The heavy-handedness of the state following the Queen’s passing, and the nationalistic foghorn provided by the mainstream media, similarly come as no surprise.
The monarchy is a weaker and blunter weapon for the British ruling class than it once was – increasingly rotten and mired in scandal. But sensing the tide of social and economic upheaval already at its feet, the establishment will attempt to make use of any weapon it can.
Yet in its fragile state, leaning upon the monarchy offers diminishing returns, particularly as the class struggle in Britain continues to intensify.
The demands of striking workers have not been forgotten, even if industrial action itself is on hiatus. And the cost-of-living crisis – far from being made ‘insignificant’ by the death of the Queen, as one BBC commentator arrogantly asserted – has been thrown into stark relief by recent events.
After all, we are told by the Tories that the government cannot find the money needed to reduce the millions-long NHS waiting list, but it can shell out millions of pounds for one woman’s funeral.

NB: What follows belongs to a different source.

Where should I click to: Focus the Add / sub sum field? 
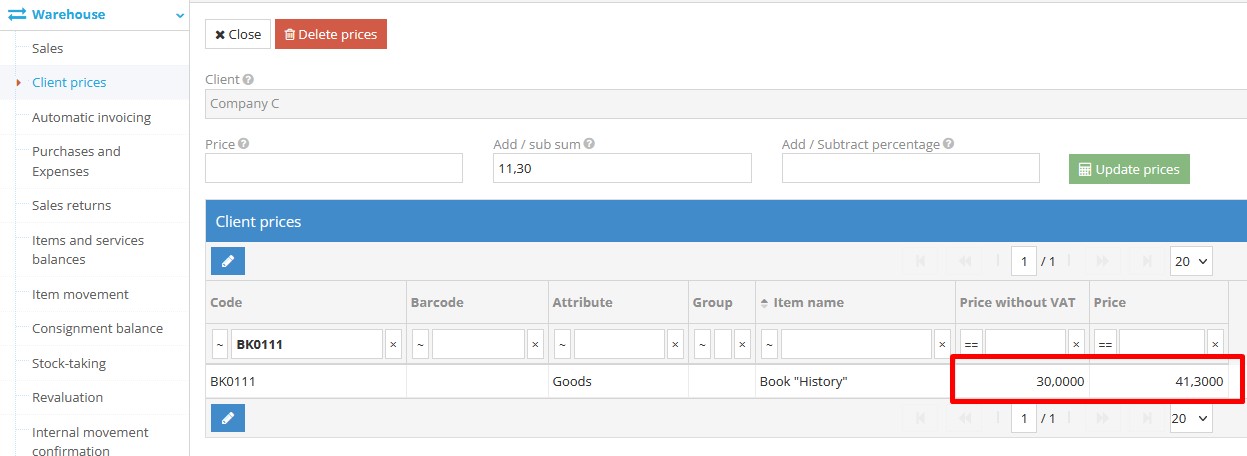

Going forwards, the ruling class will try every trick in the book to hold back workers and youth.
This includes restricting democratic rights like the right to protest. Already, they have happily made use of the new Police, Crime, Sentencing, and Courts Act to silence protestors. And similarly, Liz Truss has threatened to introduce pernicious new anti-union legislation to prevent strikes.
But with the crisis of British capitalism only deepening, pulling more and more of the population into misery, attempts to keep a lid on the explosive anger that is brewing in society are futile.
No amount of legislation and repression will be able to stop workers and youth when they begin to organise and mobilise en masse.
And when this does happen, the ruling class won’t just have to worry about calls to abolish the monarchy, but calls to abolish the entire capitalist system.